According to the study conducted by the University of California, San Diego School of Medicine, only 366 Californians over the age of 65 visited the emergency room in 2005 for cannabis-related problems. By 2019, that figure had skyrocketed by almost 3,200%, when 12,167 seniors visited the emergency room for this reason.
While a law was passed by the state in 1996 approving the use of marijuana for medical purposes, a second law was passed in 2003 clarifying the legislation before its use became widespread. Recreational marijuana use was endorsed by voters in the state in 2016. It’s worth noting that the study shows that while ER visits increased between 2013 and 2017, they plateaued in 2017. year weed became legally available for recreational use. be linked to an increase in emergency room visits by older adults for cannabis-related problems.
“Many patients assume they won’t have any adverse side effects from cannabis because they often don’t take it as seriously as they would a prescription drug,” said Dr. Benjamin Han, a geriatrician author of the study. “I see a lot of older adults who are overconfident, saying they know how to handle it – but as they get older their bodies are more sensitive and the concentrations are very different from what they may have tried when they were older. young.”

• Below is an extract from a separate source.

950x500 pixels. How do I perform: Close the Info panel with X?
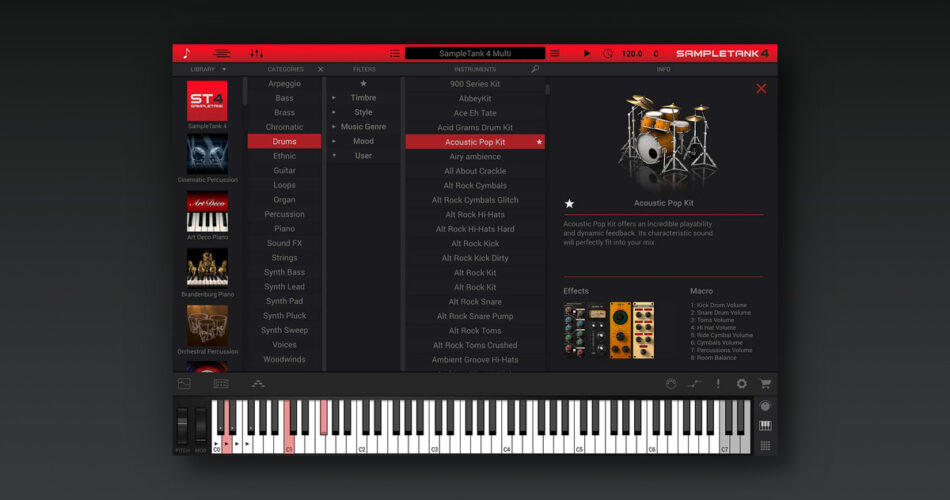[x=761, y=89]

The researchers cited “an increasing number of older adults…experimenting with cannabis to help relieve chronic symptoms” as responsible, in part, for the surge in emergency room visitors. Among other reasons, geriatricians will likely be concerned about the study results due to the fact that older patients “are at greater risk for adverse health effects associated with psychoactive substances,” according to a press release issued by UC San Diego this week.

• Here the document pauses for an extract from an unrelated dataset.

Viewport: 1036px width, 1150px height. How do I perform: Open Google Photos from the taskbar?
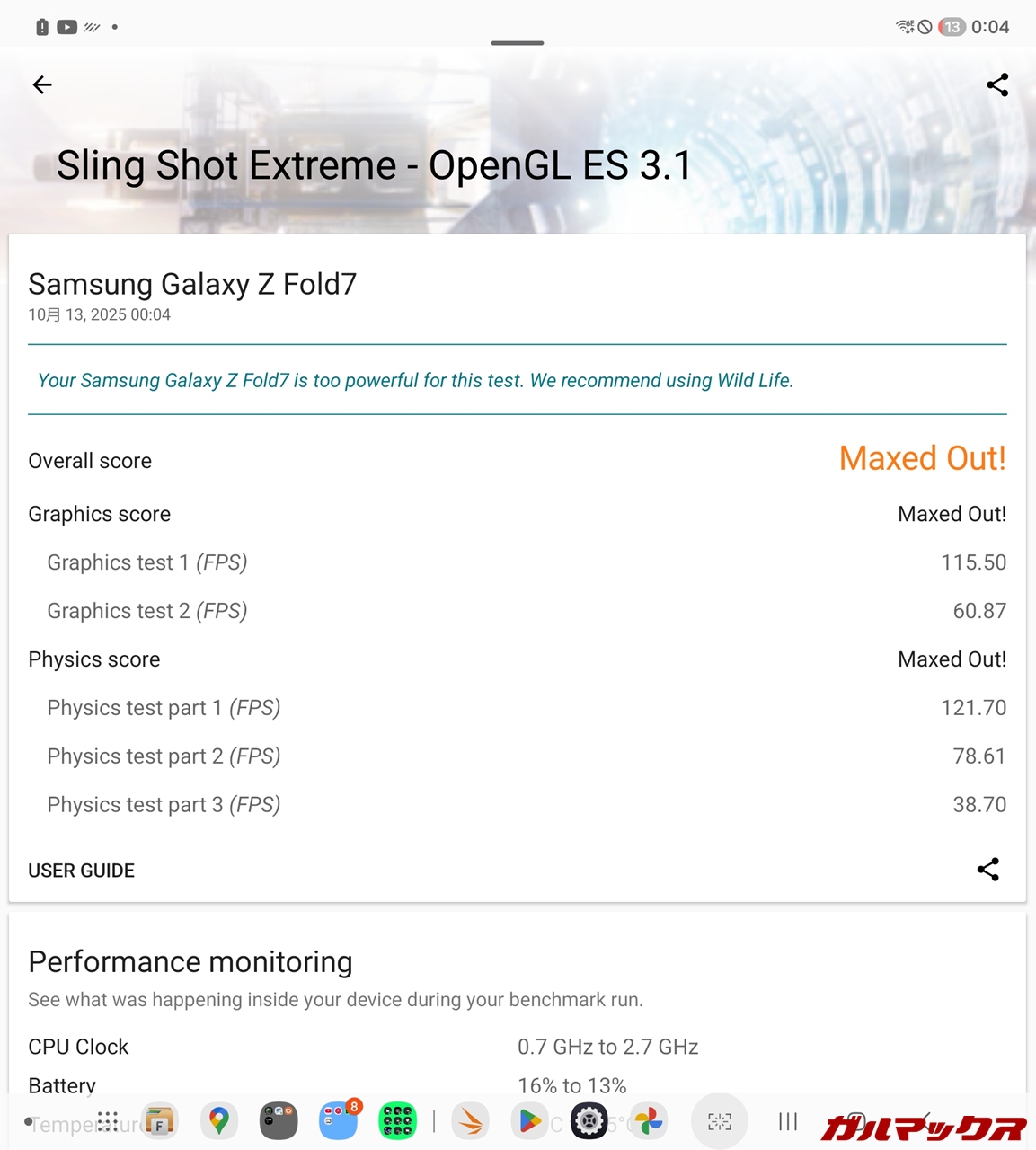[x=649, y=1121]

Although some older users experiment with the drug as a component of palliative care, others drink it recreationally, of course. Both groups – who the researchers say feel their risk of regular use is decreasing – have been using marijuana more and more since 2005; both have contributed to the spike in hospital trips, researchers say.
The league asked researchers across North America for ideas on how to study cannabis as a treatment option, reports NBC 7’s Derek Togerson.
“Cannabis can slow reaction time and impair attention,” the press release states, “which can lead to injuries and falls; increase the risk of psychosis, delirium and paranoia; exacerbate cardiovascular and pulmonary disease and interact with other prescription medications.
The study authors would like healthcare professionals to normalize discussions with elderly patients about cannabis use, and in doing so, taking care not to lump questions about its use with those about drug use. illegal. The reason: Patients may not answer truthfully.
“Instead, ask a question like, ‘Have you used cannabis – also known as marijuana – for any reason in the past 12 months?’ would encourage older adults to respond more candidly,” said study co-author Dr. Alison Moore. “Providers can then ask how often cannabis is used, for what purpose – such as medicinally for pain, sleep or anxiety or for recreational purposes to relax – in what form (smoked, eaten, applied topically) and if they know how much THC and CBD it contains. information, he can then educate the patient on the potential risks of use.